妻は大好きで、いまだに、「全物件制覇!」とかをやっているんですけどね。


僕は小学校の頃、ものすごくボードゲーム(当時は「盤ゲーム」と呼んでいました)にハマっていて、自宅の縁側で、友だちと、ゲームのお金がボロボロになるまで、毎日やっていました。
はなやまの『大富豪』がいちばんのお気に入りで、その他には「億万長者ゲーム」とか、『スコットランドヤード』とかをやっていたんですよね。
モノポリー』は、「交渉」がなんだか気恥ずかしくて、そんなにはやってなかったかな。


そんな僕にとって、「ひとりでボードゲームをやる」のは、ちょっとした「夢」だったのです。
それまでは、ひとりで3つのコマを動かして「ひとりマルチプレイ」なんていうのをやったりもしていたのですが、それはやはり、そんなに面白いものではありませんでしたし。

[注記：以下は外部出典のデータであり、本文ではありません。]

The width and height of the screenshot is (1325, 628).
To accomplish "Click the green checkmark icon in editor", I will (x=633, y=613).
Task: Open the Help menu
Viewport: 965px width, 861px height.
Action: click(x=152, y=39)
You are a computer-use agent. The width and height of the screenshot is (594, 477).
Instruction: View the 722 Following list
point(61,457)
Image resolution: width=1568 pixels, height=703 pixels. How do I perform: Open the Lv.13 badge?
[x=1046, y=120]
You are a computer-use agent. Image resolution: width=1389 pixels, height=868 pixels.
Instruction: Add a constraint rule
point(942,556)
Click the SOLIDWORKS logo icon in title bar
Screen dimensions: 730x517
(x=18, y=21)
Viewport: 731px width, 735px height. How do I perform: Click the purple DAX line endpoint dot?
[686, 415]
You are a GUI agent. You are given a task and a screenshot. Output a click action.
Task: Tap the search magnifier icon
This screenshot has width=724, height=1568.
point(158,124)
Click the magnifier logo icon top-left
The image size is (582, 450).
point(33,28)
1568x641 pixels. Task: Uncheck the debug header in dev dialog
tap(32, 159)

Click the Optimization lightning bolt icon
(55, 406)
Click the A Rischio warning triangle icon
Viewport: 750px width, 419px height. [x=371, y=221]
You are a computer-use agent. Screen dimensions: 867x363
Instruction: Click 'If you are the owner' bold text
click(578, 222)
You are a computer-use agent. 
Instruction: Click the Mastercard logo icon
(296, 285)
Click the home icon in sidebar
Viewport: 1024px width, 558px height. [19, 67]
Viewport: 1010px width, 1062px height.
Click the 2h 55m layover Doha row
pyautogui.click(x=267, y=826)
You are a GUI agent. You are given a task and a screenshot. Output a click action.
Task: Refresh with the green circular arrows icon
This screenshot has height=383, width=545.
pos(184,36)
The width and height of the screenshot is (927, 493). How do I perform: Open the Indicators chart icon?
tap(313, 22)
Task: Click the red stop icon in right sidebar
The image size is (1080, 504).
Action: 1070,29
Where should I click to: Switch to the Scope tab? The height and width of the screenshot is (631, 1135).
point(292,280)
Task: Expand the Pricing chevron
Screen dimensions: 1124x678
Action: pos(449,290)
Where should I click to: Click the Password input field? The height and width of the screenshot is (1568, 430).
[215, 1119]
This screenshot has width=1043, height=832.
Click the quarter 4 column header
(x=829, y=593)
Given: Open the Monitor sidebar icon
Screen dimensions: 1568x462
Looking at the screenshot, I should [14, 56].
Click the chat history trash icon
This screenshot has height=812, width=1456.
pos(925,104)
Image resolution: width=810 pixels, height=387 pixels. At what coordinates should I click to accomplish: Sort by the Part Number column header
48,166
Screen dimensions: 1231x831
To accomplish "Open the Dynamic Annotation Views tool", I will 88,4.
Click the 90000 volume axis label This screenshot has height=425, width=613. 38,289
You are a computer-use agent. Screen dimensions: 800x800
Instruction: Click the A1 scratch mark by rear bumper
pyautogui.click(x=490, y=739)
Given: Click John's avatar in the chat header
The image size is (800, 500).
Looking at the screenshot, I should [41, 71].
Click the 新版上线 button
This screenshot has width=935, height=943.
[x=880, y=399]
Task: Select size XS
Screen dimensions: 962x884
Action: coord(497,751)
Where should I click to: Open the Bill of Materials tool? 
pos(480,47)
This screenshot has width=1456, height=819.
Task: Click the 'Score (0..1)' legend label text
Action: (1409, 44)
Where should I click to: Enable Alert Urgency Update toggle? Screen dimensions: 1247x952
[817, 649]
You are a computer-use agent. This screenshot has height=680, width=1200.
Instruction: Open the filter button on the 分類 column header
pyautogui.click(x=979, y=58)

桃鉄』がはじめてファミコンで発売されたときには、小躍りしたものです。
ああ、コンピューターって、すごいなあ、って。
桃鉄』は、当時の他コンピューターボードゲームとは違って、相手のキャラクターに個性がある一方で、めんどうなことは、すべてコンピューターが処理してくれる、という、まさに理想的なゲームだったのです。


そして、PCエンジンで『スーパー桃太郎電鉄』が出たときに、僕の桃鉄熱はピークに達しました。
 大学に入った直後で、暇だけはやたらとあったので、部活の先輩や同級生たちと、よく「徹夜桃鉄」をやりました。
先輩たちは、「こうしてテレビゲームをみんなで遊ぶ時代が来るなんてなあ」と感慨深そうにつぶやきながら、僕にボンビーをなすりつけてきたものです。
『スーパー桃鉄』には、悪名高き「キングボンビー」は出てきませんが、クレジットカードで高額物件を衝動買いしてくるボンビーに、何度泣かされたことか……


 『桃鉄』のすばらしいところは、さくまさんたちが、ボードゲームで遊ぶときの「気恥ずかしさ」とか「友だちを陥れることの気まずさ」を理解していた、ということです。
 桃鉄では、物件をプレイヤーどうしで売り買いすることはできませんし(もちろん、技術的には、そうすることは簡単だったはず)、どんな他者にダメ―ジを与えるカードも、特定の人を狙って、確実に発動させることはできません(全く関係ない人や、自分自身に跳ね返ってくることすらあります)。
 だからこそ、「ゲームのなかだから、友だちどうしても思いっきり意地悪しても大丈夫」だと思い切れない僕のような人間にとっては、ものすごく遊びやすかったのです。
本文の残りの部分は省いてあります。